V (fragmento)Thomas Pynchon
V (fragmento)

"A lo que los músicos, ocultos a sus ojos en una alcoba contigua detrás de un tapiz de Arrás, atacaron una especie de chotis. Mondaugen, subyugado por un súbito aroma de almizcle, que hizo llegar hasta las ventanas de su nariz una bocanada producida por vientos interiores que no podían haberse levantado por accidente, la ciñó por el talle, atravesó la habitación girando con ella, la sacó fuera, cruzó un dormitorio cubierto de espejos y rodeó la cama imperio con pabellón, la introdujo en una galería —acribillada a intervalos de diez metros a todo lo largo por amarillas dagas de sol africano— de cuya pared colgaban paisajes nostálgicos de un valle del Rin que jamás existiera, retratos de oficiales prusianos que murieron antes de Caprivi (algunos incluso antes de Bismarck), con sus rubias y nada tiernas damas en quienes ya no florecía más que el polvo; la llevó a través de rítmicas ventoleras de rubio sol que trastornaban los globos oculares con imágenes vanas; la sacó de la galería y entró en una diminuta habitación desamueblada, totalmente recubierta de colgaduras de terciopelo negro, alta como la casa, estrechándose en chimenea y abierta en lo alto, de forma que podían verse las estrellas en pleno día; bajó por último tres o cuatro escalones hasta el planetario de Foppl, habitación circular con un gran sol de madera recubierto de panes de oro, que brillaba frío en el centro y, en torno a él, los nueve planetas con sus lunas, suspendidos de carriles situados en el techo, accionados mediante una tosca telaraña de cadenas, poleas, correas, cremalleras, piñones y tornillos sinfín.
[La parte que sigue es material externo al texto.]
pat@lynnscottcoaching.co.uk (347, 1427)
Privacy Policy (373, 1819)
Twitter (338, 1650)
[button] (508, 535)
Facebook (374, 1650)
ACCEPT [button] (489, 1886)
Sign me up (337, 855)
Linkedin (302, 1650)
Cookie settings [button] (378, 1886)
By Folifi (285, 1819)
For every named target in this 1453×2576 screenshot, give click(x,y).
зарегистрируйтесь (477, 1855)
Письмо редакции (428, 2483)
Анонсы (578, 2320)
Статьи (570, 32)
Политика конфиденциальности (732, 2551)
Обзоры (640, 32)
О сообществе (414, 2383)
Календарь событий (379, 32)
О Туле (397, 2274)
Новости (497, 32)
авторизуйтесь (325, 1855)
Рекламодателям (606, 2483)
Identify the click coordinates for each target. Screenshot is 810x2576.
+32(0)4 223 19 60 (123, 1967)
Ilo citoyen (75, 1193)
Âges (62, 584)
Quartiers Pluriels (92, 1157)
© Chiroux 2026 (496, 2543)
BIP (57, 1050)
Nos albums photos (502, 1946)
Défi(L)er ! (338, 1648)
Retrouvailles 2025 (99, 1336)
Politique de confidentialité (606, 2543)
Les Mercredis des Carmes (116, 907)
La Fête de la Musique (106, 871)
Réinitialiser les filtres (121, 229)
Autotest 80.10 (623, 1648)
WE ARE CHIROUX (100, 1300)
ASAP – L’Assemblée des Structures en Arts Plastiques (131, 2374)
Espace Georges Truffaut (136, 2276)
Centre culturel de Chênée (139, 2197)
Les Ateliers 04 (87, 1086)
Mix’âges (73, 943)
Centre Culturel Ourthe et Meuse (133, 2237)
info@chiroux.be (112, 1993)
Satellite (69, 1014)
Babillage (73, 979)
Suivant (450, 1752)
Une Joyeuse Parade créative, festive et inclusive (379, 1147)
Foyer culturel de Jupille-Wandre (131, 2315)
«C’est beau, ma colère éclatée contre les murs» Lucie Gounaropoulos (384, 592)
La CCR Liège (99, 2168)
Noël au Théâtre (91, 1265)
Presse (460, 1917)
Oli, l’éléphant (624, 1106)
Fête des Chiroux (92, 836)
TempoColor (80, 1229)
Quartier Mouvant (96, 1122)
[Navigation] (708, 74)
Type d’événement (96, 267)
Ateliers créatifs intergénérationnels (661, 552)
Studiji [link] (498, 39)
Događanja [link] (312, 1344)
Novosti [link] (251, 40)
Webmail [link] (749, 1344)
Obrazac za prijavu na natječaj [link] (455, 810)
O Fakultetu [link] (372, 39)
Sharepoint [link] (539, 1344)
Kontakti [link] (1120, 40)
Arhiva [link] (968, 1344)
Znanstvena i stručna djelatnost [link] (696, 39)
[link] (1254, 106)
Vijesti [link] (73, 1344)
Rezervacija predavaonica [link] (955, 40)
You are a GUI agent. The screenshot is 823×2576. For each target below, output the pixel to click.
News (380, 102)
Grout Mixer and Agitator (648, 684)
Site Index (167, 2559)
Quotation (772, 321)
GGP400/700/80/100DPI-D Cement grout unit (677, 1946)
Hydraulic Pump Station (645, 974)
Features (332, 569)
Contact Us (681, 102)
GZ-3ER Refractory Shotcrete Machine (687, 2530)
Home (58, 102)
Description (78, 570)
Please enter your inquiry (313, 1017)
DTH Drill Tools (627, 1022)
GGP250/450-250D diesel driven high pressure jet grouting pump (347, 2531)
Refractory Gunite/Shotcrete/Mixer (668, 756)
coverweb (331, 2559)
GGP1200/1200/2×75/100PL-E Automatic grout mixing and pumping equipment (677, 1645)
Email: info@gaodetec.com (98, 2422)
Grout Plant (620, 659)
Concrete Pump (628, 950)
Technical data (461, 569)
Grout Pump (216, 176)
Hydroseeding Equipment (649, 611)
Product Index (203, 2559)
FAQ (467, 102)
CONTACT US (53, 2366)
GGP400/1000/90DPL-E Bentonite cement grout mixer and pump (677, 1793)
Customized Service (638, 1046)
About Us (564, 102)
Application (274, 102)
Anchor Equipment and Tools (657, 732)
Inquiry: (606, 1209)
Todo ello recibía su primordial impulso de una rueda catalina, activada de ordinario para diversión de los huéspedes por un bondelswaartz ahora desocupado. Hacía tiempo que habían escapado a todo lo que significaba música y Mondaugen la soltó en ese sitio, se dirigió a la rueda catalina y puso en marcha bamboleante aquel remedo de sistema solar, que chirriaba y gemía de un modo que hacía castañetear los dientes. Traqueteando, temblando, los planetas de madera comenzaron a rotar y a girar, los anillos de Saturno a dar vueltas, las lunas su procesión, nuestra Tierra su oscilar mutacional, todos cogiendo velocidad; mientras la chica seguía bailando, después de haber elegido por pareja al planeta Venus; mientras Mondaugen recorría veloz su propia geodésica, siguiendo los pasos de una generación de esclavos.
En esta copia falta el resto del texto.